Top of The data

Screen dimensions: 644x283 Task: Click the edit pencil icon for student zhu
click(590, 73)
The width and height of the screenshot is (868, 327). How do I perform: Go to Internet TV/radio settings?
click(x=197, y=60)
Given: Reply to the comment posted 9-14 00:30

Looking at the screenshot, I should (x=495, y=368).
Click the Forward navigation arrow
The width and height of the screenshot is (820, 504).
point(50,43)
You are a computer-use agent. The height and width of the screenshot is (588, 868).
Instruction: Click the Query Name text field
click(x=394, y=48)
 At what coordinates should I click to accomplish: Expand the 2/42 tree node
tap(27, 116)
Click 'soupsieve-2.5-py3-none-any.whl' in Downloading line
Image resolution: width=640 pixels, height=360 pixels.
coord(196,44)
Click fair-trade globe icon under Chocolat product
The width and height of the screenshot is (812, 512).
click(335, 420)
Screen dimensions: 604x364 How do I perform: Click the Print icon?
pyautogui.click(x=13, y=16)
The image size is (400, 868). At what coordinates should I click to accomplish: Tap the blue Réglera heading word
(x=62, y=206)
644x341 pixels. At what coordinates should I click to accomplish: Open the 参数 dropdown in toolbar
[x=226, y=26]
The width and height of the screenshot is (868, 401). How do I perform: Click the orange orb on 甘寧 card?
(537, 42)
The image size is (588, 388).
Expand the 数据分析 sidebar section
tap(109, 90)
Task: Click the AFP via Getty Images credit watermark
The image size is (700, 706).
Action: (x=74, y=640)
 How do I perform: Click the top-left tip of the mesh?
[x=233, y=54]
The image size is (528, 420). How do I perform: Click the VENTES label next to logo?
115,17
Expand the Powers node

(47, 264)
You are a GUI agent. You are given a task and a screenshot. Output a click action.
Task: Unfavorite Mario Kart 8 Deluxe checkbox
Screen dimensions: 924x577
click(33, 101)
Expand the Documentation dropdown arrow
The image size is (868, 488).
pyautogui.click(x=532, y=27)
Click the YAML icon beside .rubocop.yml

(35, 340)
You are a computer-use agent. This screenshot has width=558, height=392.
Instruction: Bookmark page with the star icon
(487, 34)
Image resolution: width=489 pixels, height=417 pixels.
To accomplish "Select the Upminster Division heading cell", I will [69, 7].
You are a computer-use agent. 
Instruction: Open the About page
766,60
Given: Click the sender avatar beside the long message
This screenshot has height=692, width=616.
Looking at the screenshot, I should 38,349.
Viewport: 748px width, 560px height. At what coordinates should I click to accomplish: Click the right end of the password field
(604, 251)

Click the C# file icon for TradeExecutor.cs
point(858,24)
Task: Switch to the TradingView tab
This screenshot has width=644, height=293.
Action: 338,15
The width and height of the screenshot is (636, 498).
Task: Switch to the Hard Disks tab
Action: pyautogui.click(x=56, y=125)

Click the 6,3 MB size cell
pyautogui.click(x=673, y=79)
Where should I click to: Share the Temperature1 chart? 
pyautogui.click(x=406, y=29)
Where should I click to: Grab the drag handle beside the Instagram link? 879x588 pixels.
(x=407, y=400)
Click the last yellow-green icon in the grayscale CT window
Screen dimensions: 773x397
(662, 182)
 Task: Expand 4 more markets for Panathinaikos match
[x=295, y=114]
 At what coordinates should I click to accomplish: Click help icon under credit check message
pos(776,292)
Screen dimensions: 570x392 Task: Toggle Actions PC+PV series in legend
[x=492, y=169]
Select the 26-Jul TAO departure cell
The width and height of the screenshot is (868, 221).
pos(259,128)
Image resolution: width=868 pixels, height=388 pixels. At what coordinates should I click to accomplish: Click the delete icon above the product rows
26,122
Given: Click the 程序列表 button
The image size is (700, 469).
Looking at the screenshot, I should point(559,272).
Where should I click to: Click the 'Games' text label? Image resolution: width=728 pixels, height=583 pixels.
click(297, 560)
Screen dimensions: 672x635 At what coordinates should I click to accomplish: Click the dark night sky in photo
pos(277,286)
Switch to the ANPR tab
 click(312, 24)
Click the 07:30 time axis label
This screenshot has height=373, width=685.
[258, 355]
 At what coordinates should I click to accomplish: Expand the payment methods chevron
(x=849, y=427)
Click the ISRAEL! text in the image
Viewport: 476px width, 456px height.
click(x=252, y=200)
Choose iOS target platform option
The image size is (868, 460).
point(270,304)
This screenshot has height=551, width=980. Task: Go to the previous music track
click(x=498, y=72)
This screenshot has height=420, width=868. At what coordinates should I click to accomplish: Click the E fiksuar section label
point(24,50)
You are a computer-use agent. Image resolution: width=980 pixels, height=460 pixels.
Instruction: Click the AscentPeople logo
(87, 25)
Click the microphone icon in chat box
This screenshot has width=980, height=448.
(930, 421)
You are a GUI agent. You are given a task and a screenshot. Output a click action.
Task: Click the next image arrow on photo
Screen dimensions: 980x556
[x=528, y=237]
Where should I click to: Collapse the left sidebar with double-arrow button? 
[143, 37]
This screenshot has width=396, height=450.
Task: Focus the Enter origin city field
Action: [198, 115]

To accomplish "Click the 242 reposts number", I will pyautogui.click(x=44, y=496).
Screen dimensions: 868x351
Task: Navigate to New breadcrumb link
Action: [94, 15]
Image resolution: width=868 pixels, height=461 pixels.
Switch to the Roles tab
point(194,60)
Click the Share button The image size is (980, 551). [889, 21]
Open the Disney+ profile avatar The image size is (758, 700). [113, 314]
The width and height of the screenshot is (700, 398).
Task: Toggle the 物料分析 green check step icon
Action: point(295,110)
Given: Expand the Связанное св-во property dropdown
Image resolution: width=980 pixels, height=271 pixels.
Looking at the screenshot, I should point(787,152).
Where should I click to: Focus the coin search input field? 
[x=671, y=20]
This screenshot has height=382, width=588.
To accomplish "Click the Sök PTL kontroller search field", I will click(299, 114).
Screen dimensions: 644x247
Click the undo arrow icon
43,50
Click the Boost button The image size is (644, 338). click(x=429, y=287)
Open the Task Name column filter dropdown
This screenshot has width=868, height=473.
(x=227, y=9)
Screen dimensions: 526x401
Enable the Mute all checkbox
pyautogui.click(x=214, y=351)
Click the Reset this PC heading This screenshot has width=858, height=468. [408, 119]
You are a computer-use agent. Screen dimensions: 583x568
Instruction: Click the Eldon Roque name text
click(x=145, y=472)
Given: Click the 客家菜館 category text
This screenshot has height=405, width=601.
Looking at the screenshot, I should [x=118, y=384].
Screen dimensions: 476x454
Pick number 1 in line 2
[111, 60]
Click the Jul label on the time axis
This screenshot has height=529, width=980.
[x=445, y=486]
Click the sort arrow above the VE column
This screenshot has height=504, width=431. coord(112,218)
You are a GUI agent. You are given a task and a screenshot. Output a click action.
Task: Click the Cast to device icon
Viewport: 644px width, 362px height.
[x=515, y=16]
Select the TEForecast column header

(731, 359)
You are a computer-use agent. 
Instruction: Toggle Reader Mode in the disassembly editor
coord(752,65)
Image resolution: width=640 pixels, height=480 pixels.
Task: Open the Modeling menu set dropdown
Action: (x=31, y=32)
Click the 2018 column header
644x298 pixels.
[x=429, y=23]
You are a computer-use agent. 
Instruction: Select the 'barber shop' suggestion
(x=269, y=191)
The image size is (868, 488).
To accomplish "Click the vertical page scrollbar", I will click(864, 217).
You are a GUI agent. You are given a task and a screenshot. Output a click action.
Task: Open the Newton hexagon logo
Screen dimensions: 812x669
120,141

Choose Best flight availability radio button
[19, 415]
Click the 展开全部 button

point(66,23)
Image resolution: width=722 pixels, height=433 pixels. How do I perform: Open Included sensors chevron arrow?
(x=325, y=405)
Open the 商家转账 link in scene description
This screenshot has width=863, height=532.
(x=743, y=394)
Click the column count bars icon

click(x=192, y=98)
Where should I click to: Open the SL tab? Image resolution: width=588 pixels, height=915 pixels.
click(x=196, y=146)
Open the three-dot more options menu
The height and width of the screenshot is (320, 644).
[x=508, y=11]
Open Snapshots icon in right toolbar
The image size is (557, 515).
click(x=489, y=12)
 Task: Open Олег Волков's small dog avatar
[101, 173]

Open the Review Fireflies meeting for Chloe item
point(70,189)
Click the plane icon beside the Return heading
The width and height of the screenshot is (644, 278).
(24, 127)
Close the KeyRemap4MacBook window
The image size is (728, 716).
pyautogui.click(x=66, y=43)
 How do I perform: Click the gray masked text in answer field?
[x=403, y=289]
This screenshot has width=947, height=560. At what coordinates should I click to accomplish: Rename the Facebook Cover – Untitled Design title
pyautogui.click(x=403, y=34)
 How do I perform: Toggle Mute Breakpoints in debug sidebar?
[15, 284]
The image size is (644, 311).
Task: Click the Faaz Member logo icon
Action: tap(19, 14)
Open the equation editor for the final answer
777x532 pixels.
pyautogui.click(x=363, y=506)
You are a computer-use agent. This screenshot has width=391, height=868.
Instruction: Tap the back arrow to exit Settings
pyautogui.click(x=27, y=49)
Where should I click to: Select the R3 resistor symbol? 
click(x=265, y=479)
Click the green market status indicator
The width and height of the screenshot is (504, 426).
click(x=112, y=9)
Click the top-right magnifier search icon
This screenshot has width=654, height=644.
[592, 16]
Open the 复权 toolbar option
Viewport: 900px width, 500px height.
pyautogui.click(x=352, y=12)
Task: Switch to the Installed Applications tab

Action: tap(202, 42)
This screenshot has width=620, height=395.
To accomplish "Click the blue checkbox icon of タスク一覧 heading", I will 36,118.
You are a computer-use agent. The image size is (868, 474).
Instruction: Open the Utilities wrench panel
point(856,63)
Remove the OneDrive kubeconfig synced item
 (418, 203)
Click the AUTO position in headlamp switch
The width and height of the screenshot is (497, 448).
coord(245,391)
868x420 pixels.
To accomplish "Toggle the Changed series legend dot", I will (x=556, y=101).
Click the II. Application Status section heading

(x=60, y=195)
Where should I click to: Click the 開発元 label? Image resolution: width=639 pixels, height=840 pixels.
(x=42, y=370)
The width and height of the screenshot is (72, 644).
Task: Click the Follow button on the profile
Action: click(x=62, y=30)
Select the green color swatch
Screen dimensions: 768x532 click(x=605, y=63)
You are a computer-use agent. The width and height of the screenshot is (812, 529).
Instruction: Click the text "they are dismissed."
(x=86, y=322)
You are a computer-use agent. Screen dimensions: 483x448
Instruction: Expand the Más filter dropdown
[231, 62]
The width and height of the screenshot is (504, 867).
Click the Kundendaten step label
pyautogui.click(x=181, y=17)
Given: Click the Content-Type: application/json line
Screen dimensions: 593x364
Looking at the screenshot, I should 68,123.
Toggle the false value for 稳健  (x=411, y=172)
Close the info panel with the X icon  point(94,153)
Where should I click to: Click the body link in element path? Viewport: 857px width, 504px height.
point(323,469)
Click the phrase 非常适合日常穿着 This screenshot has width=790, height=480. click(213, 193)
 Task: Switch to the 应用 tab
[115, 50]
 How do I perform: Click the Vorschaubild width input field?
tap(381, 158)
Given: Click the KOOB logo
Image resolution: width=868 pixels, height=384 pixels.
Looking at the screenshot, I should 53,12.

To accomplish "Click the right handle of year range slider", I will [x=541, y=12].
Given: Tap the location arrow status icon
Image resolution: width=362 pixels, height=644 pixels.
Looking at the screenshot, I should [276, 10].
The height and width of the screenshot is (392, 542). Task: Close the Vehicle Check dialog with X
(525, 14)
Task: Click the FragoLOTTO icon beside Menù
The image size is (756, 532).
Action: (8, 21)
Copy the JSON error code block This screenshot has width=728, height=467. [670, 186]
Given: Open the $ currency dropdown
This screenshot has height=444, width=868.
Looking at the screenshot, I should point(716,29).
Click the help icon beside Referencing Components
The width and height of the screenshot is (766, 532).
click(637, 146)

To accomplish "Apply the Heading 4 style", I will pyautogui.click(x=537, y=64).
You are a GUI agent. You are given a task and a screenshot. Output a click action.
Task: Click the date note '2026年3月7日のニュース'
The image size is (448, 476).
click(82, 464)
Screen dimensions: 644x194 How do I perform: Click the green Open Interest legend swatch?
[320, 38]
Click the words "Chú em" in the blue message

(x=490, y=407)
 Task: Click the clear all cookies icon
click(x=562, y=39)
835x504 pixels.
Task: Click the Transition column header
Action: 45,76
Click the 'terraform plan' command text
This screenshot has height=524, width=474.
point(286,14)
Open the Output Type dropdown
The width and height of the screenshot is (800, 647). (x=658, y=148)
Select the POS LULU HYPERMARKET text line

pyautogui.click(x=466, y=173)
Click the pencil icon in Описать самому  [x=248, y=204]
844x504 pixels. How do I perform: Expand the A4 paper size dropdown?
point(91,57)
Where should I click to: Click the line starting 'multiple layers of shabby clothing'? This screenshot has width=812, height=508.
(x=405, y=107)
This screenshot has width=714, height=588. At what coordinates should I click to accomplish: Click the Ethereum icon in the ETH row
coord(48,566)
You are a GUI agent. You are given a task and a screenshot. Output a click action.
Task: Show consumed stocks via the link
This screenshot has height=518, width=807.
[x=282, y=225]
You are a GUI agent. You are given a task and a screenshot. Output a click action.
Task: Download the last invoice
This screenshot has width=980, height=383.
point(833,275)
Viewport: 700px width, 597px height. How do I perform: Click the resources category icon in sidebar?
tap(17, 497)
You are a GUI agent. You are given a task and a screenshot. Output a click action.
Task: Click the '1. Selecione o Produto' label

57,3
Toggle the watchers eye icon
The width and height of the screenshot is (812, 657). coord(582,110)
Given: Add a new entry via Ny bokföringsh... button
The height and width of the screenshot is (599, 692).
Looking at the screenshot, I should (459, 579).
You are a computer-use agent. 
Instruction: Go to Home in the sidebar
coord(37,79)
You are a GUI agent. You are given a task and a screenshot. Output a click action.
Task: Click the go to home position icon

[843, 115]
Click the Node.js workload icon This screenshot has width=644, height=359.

Bottom of The data

About this exercise
Beginning with the line that contains "This screenshot has width=714, height=588.", output each line of the listing above through the last one, exactly and with nothing added.

Answer space
This screenshot has width=714, height=588. At what coordinates should I click to accomplish: Click the Ethereum icon in the ETH row
coord(48,566)
You are a GUI agent. You are given a task and a screenshot. Output a click action.
Task: Show consumed stocks via the link
This screenshot has height=518, width=807.
[x=282, y=225]
You are a GUI agent. You are given a task and a screenshot. Output a click action.
Task: Download the last invoice
This screenshot has width=980, height=383.
point(833,275)
Viewport: 700px width, 597px height. How do I perform: Click the resources category icon in sidebar?
tap(17, 497)
You are a GUI agent. You are given a task and a screenshot. Output a click action.
Task: Click the '1. Selecione o Produto' label

57,3
Toggle the watchers eye icon
The width and height of the screenshot is (812, 657). coord(582,110)
Given: Add a new entry via Ny bokföringsh... button
The height and width of the screenshot is (599, 692).
Looking at the screenshot, I should (459, 579).
You are a computer-use agent. 
Instruction: Go to Home in the sidebar
coord(37,79)
You are a GUI agent. You are given a task and a screenshot. Output a click action.
Task: Click the go to home position icon

[843, 115]
Click the Node.js workload icon This screenshot has width=644, height=359.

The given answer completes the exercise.